Coming from a Jewish background personally did not mean that somebody was necessarily familiar with any intrinsic qualities of klezmer, although—unless they’d developed an aversion through early negative exposure to this sometimes-stigmatized heritage—it usually didn’t hurt.

Written By

Eve Sicular

Howie Leess (1920-2003) was one of the most upright, good-hearted musicians I’ve ever had the pleasure of working with, and his playing inspired me to form my first full band. I’d been told about his superb Yiddish clarinet stylings even before I heard him myself, but even so Howie’s powerfully nuanced playing was a revelation to my ears, especially his signature doyna (rubato solo) which evoked a soulful era that had nearly disappeared a generation before. He was a hard worker who’d started professionally in his early teens during the Depression on bandstands in “the mountains” [Catskills venues], and he was thrilled to adopt email (all-caps always, to save typing time) as a septuagenarian because it went instantly around the world for free – yet this man would turn down a gig if it seemed unethical to him because he’d “rather sleep well at night” than be a back-stabber. So it confused me at first to hear Howie described as both “a reader and a faker,” even if I could sense this was meant as a compliment.

Slightly younger contemporaries of Howie’s gave me other names for him, too: He was “the Mountain Goat” among guys who were regulars for decades in Lester Lanin’s cocktail and debutante-geared orchestra (because on tenor sax, he’d find his own inside parts to climb around Big Band standard reed arrangements). He was also “the fifth Epstein Brother” (several non-blood relatives who played often with that esteemed klezmer family claimed such a title, and it was a lucrative mantle since Hasidim immigrating after WWII chose this local band as a favorite for their Brooklyn weddings, which could take place any of six nights a week). I found out later that Howie was himself a serious left-winger who had little use for most of the rabbis he met, but I’d already witnessed that out of respect he would finish his coffee outside in the rain rather than risk violating kosher rules by bringing a cup with milk into a synagogue. He was a “Jewish specialist” for the Society bands, and an “American specialist” for a klezmer kapelye. His own craft at Yiddish music had been learned from several klezmer greats who came from Eastern Europe in the early 20th century, though he was born in the USA; as one contemporary music historian told me, Howie was featured on klezmer revival recordings on tenor since he was equally skilled there, even though he could also play rings around most other clarinetists of his generation. All of this qualified him as an ace in both reading and faking, and he was mainly below the radar of fame but in demand into his 80s.

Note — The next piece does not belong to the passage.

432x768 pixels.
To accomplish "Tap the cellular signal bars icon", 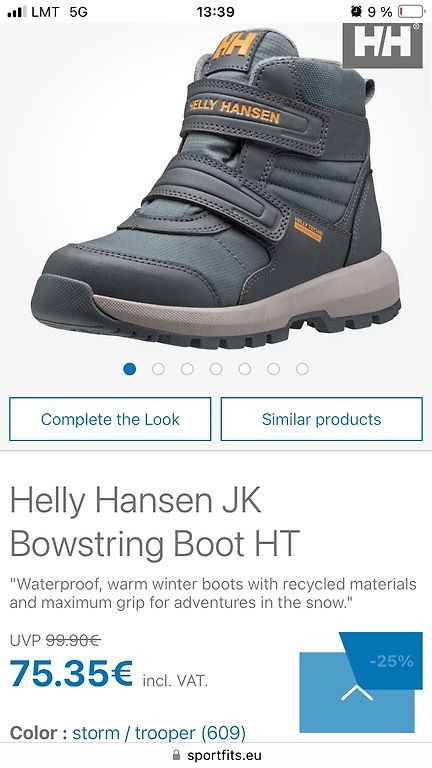I will click(x=17, y=12).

Photo of Michael Hess (holding violin), Howie Leess (holding clarinet), Michael Hess, smail Butera (holding accordion), and Eve Sicular (holding a snare drum)

Howie Leess (center holding clarinet) with rest of the original personnel of the Greater Metropolitan Klezmer Band (our name for the first six months or so), left to right: Michael Hess (violin), Dave Hofstra (bass), Ismail Butera (accordion), and Eve Sicular (drums). Photo by Donna Binder.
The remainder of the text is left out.